Data collection and scientific and clinical insight management are an integral aspect of what medical affairs teams do.
It’s also work that is becoming increasingly complex. The sheer volume of data generated each day in healthcare is overwhelming. Patient advocates, clinical researchers, HCPs — there are several fountains of knowledge from which to drink. Simply curating the right sources of data is a major task. Translating that data into actionable information is equally or more challenging.
This is the state of scientific and medical insight management today.
Below, we will explore some of the various sources of insights, and what challenges each poses to medical affairs teams, as well as what opportunities lie in their unique data.
Insights From Real World Data
Perhaps one of the most quietly revolutionary developments in healthcare in the last decade has been the emergence of new tools that allow for easy real world data capture. Wearables and remote monitoring devices have made it possible to measure the health of millions of patients at once, at scale.
McKinsey researchers David Champagne, Alex Davidson, Lucy Pérez and David Saunders argue that the next developments in real world evidence collection will create significant value for pharmaceutical companies — so long as that data is well-sourced and curated.

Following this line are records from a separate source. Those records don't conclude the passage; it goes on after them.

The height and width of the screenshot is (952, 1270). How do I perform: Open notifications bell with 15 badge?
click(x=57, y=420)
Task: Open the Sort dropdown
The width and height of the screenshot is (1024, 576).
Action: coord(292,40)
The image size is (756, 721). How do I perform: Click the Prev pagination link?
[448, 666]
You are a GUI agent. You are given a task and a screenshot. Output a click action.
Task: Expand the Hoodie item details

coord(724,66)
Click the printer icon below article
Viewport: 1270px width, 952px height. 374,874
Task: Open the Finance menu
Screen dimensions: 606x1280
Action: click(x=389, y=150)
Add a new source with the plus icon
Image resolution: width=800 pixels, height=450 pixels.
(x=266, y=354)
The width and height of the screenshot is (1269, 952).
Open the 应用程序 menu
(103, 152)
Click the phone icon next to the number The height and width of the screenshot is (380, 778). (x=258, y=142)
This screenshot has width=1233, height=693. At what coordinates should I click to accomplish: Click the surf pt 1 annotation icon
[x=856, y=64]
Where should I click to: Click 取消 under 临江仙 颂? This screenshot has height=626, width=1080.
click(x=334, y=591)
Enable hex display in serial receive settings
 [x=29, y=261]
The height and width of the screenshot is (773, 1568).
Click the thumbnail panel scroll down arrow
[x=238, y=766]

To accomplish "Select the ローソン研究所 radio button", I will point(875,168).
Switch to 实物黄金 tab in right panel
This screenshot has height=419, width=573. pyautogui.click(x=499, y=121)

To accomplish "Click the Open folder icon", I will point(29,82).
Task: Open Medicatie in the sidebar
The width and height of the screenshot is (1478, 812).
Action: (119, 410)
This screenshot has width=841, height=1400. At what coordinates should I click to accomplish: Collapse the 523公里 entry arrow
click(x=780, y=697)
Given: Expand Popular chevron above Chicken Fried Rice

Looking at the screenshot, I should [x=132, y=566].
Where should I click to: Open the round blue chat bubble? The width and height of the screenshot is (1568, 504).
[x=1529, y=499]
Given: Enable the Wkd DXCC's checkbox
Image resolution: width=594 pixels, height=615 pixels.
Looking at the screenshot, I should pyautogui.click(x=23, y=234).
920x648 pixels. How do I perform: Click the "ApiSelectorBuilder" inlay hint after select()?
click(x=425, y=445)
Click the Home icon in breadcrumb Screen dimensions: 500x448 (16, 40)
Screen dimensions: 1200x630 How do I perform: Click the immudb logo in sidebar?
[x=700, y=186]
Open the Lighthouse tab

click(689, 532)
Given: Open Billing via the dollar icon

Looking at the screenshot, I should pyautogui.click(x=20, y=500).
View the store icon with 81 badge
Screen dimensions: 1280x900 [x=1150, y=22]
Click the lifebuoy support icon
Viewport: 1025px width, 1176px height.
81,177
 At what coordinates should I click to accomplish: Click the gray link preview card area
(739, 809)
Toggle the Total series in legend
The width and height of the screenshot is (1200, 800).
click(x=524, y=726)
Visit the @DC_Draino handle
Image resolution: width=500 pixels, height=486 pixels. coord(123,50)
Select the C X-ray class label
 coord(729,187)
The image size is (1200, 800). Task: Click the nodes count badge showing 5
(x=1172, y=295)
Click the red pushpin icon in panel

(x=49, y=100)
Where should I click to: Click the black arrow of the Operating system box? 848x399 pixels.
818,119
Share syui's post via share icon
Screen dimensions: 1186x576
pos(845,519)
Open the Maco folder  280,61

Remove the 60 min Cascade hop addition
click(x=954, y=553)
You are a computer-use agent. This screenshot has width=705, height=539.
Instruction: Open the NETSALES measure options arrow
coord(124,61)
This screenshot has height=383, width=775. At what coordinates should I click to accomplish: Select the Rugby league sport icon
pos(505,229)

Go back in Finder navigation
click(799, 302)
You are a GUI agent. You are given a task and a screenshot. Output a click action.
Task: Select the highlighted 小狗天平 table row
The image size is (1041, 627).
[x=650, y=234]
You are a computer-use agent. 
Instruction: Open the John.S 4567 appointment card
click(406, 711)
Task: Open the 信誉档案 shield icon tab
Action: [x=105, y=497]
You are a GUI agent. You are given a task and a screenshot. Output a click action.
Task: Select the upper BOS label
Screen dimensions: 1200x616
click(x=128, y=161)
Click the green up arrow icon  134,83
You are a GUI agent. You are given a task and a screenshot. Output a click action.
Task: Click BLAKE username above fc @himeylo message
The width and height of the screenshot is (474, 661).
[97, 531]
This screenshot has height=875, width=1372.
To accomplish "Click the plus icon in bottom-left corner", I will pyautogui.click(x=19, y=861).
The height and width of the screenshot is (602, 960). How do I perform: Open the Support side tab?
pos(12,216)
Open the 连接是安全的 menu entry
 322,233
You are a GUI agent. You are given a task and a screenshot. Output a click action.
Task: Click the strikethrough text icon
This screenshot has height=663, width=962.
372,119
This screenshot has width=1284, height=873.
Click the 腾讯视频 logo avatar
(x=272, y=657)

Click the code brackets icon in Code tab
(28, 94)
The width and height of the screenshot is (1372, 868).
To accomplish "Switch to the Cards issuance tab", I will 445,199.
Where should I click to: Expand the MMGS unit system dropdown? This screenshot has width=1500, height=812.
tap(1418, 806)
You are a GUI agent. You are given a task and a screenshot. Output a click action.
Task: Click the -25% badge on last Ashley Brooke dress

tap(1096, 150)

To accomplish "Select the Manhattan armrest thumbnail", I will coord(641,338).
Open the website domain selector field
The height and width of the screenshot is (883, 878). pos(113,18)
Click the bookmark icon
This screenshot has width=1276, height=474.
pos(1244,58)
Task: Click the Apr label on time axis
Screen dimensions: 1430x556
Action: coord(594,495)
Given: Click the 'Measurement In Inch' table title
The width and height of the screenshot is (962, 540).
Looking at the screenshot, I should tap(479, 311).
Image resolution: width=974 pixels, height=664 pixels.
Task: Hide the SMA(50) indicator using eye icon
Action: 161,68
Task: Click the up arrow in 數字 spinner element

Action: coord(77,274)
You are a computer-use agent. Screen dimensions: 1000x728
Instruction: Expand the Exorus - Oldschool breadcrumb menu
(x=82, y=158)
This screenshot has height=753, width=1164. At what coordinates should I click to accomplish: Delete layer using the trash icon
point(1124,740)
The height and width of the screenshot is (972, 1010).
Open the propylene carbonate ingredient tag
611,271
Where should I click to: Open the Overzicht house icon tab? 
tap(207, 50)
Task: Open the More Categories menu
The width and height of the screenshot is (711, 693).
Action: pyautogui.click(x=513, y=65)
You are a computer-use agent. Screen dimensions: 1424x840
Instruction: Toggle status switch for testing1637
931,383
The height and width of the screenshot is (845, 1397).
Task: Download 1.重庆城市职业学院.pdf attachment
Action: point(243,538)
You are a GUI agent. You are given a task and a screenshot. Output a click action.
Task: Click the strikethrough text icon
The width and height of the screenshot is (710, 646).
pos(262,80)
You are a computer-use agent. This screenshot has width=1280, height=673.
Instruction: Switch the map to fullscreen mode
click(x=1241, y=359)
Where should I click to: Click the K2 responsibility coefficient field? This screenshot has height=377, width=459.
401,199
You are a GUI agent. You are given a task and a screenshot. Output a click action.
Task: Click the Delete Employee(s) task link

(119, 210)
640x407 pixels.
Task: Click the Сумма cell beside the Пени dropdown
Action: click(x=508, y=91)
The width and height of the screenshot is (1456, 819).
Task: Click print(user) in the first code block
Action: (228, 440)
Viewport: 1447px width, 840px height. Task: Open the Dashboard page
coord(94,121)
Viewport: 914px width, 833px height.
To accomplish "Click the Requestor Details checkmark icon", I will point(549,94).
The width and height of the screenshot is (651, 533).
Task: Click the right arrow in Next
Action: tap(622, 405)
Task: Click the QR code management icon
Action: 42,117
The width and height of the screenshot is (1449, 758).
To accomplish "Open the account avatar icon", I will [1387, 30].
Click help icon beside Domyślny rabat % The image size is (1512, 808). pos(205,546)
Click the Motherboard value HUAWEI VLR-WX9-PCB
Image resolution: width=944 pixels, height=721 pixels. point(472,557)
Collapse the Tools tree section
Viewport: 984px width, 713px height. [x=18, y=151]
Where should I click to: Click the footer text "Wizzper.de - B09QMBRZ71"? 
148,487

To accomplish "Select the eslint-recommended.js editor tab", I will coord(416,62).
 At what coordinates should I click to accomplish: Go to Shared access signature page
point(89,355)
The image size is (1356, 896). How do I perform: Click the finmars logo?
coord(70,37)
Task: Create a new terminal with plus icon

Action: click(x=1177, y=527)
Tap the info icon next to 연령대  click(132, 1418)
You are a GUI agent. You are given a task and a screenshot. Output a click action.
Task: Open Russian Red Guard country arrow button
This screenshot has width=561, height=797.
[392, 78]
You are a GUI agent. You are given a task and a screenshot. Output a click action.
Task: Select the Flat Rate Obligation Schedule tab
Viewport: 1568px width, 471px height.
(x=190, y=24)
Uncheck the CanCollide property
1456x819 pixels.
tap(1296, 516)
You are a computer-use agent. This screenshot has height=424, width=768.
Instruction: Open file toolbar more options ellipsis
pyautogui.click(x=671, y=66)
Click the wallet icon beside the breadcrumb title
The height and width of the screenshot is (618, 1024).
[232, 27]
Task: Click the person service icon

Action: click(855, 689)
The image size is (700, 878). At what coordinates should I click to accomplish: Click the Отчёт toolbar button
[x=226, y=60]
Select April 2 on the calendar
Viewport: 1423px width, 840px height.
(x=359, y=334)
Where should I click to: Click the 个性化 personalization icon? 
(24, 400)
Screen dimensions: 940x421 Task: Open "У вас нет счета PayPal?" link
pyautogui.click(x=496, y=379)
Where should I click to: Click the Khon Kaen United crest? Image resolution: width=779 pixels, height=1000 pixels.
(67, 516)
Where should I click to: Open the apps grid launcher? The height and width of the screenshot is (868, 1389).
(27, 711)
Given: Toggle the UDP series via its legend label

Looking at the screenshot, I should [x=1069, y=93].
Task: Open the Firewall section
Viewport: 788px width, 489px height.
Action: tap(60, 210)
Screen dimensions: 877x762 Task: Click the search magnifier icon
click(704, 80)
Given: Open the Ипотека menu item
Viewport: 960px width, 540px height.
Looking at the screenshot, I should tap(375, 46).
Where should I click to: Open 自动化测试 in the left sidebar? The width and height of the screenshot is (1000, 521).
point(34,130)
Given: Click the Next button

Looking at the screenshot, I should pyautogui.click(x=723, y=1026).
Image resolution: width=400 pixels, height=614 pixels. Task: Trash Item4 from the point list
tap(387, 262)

“Building a network of relationships with carefully chosen data providers helps pharma companies secure privileged access to data and develop proprietary enriched data sets to answer business-critical questions about key assets,” they write.
“To do this, companies scan multiple market landscapes to identify emerging data generators and aggregators, develop a clear process for acquiring and accessing data, and adapt their enterprise governance to support collaboration.”
One such source of data aggregation emerged during the COVID-19 pandemic. COVID data dashboards, typically built from publicly available data, helped policymakers, reporters and individual people make more informed decisions as the pandemic progressed.
Could the world’s experience with data dashboards bring about new applications for open data? Perhaps, but as Sunyoung Pyo, Luigi Reggi and Erika G. Martin at Health Affairs write, certain challenges remain:
- Governments don’t often proactively spend money on public health projects. Will there be sufficient incentive for them to invest in open data projects?
- Someone will have to be responsible for the quality, timeliness and availability of that data. Who will shoulder that responsibility?
- Some governments published rather granular data during the COVID-19 pandemic. Where will people draw the line between the public’s right to know and the person’s right to medical privacy?
Insights From Claims and Payer Data
COVID-19 also laid bare some important lessons about the insights that can be gleaned from health insurance claims and payer data.
One key takeaway: Medical affairs will have to fold economic realities into their insights analyses.
That’s because claims data do not necessarily reflect certain populations in the U.S., Maimuna S. Majumder and Sherri Rose write at Health Affairs, as was the case with COVID-19 infection rates among groups less likely to have health insurance.
“We know that many people who are ill, especially with respiratory infections, do not appear in claims data because they do not have an encounter with the health care system, contributing to the lack of representativeness of the data as well as to an undercounting of cases,” Majumder and Rose write.
Understanding socio-economic demography is therefore essential to assessing any sample size from a claims dataset. It’s also going to impact how healthcare professionals in general understand the idea of value when working with value-based models of care delivery.
“For MSLs, they will need to become comfortable extending their vocabulary to engage with business executives,” says Hemal Shah, president and founder of the consultancy Value Matters.
“Business acumen and HEOR [health economics and outcomes research] will likely be as important to the conversation as clinical trial results. HEOR methods are often the vanguard of healthcare evaluations with dynamic, innovative methods to address value demonstration and market access in the constantly changing environment.”
Insights From Advisors
Advisory boards still present many of the same informational challenges they always have. An effective advisory board brings a balance of perspectives and authority, though not with so much authority endowed in any given person that they dominate conversations.
Lessons from the pandemic, however, will also shape the way MA teams approach their advisory boards. Very likely, many of those approaches will be remote.
“The COVID-19 pandemic has created a ‘new normal’ and I anticipate that virtual engagements will become routine practice across the industry by 2025,” says Charlotte Kremer, EVP and head of medical affairs at Astellas Pharma Inc.
Insights From Healthcare Providers
As with advisory relationships, COVID-19 forced medical affairs teams to connect with HCPs remotely. During those long months of crisis, it became clear how important quick, efficient communication was for healthcare providers — and how important prep work is for MSLs, who need to approach those interactions with a precise understanding of the context in which those HCPs were working.
Virtual interactions, therefore, were a boon to HCPs who needed to make care decisions quickly. This will likely remain the case after the pandemic, as they seek out a helpful balance of in-person interactions and remote connections, say Eric Mortensen of Janssen Immunology and Liviu Niculescu of Bluebird Bio, both speaking at an October 2020 MAPS town hall.
Even as the sources of insights grow more diverse and more complex, fundamental truths remain: Seek out reliable data, prepare ahead to get the most out of each interaction, and bring an awareness of the larger socio-economic contexts in which healthcare provision is embedded.